Association of two resistance mechanisms in a clinical isolate of Enterobacter cloacae with high-level resistance to imipenem.

作者信息

Lee E H, Nicolas M H, Kitzis M D, Pialoux G, Collatz E, Gutmann L

机构信息

Laboratoire de Microbiologie Médicale, Université Paris VI, France.

出版信息

Antimicrob Agents Chemother. 1991 Jun;35(6):1093-8. doi: 10.1128/AAC.35.6.1093.

Abstract

Carbapenem resistance was studied in a clinical isolate of Enterobacter cloacae, strain 201 (MIC of imipenem and meropenem, 16 micrograms/ml). This strain was analyzed comparatively with the carbapenem-susceptible parent strain 200, an equally susceptible revertant, 201-Rev, and in vitro-selected mutants with different levels of carbapenem resistance.

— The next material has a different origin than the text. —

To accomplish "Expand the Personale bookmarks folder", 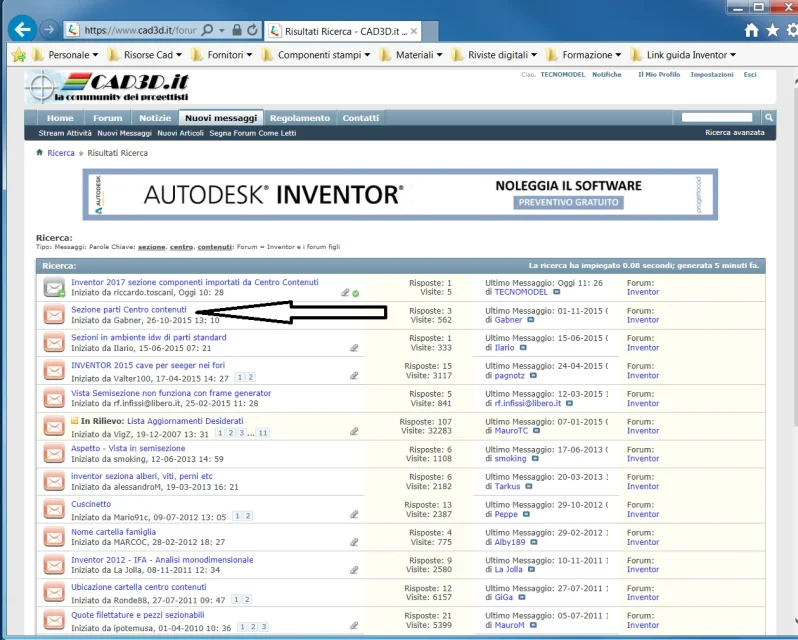I will [65, 54].
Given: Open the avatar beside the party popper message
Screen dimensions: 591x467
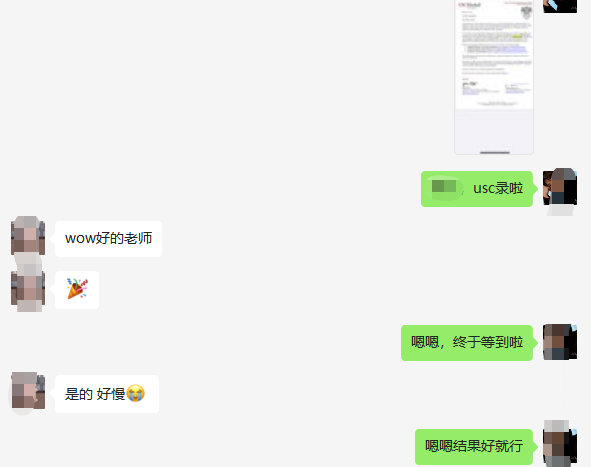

All strains produced similarly high amounts of the same cephalosporinase (pIapp = 8.8). Strain 201 apparently lacked two major outer membrane proteins of ca. 37 and 38 kDa, while 201-Rev produced only the 37-kDa protein. The permeability coefficient, determined with cephaloridine, was reduced up to ninefold in the resistant strains which also showed a substantial reduction in the uptake of [14C]meropenem. The introduction of the plasmid-borne ampD gene (whose product decreases the expression of ampC) resulted in almost complete cessation of cephalosporinase production in all strains and a substantial decrease in the MICs of the carbapenems which remained, however, 8- to 16-fold higher than those determined for the susceptible strains containing the ampD gene. This "residual" resistance was attributed to reduced outer membrane permeability. The contribution of cephalosporinase production was verified in a reverse experiment, in which the introduction of ampC into a low-level cephalosporinase producer resulted in a fourfold increase in the carbapenem MICs. From these results, we infer that reduced outer membrane permeability and high-level cephalosporinase production can operate in conjunction in clinical isolates of E. cloacae to confer imipenem resistance.

摘要

对阴沟肠杆菌临床分离株201(亚胺培南和美罗培南的MIC为16微克/毫升)的碳青霉烯耐药性进行了研究。将该菌株与碳青霉烯敏感的亲本菌株200、同样敏感的回复株201-Rev以及体外筛选的具有不同水平碳青霉烯耐药性的突变体进行了比较分析。所有菌株产生的同一种头孢菌素酶量都同样高(表观pI = 8.8)。菌株201显然缺乏约37和38 kDa的两种主要外膜蛋白,而201-Rev只产生37-kDa的蛋白。用头孢菌素测定的通透系数在耐药菌株中降低了9倍,这些菌株对[14C]美罗培南的摄取也大幅减少。引入质粒携带的ampD基因(其产物可降低ampC的表达)导致所有菌株几乎完全停止产生头孢菌素酶,碳青霉烯类药物的MIC大幅降低,然而,仍比含有ampD基因的敏感菌株测定值高8至16倍。这种“残余”耐药性归因于外膜通透性降低。在反向实验中证实了头孢菌素酶产生的作用,在该实验中,将ampC引入低水平头孢菌素酶产生菌中导致碳青霉烯MIC增加了4倍。从这些结果中,我们推断外膜通透性降低和高水平头孢菌素酶产生可共同作用于阴沟肠杆菌临床分离株,使其产生亚胺培南耐药性。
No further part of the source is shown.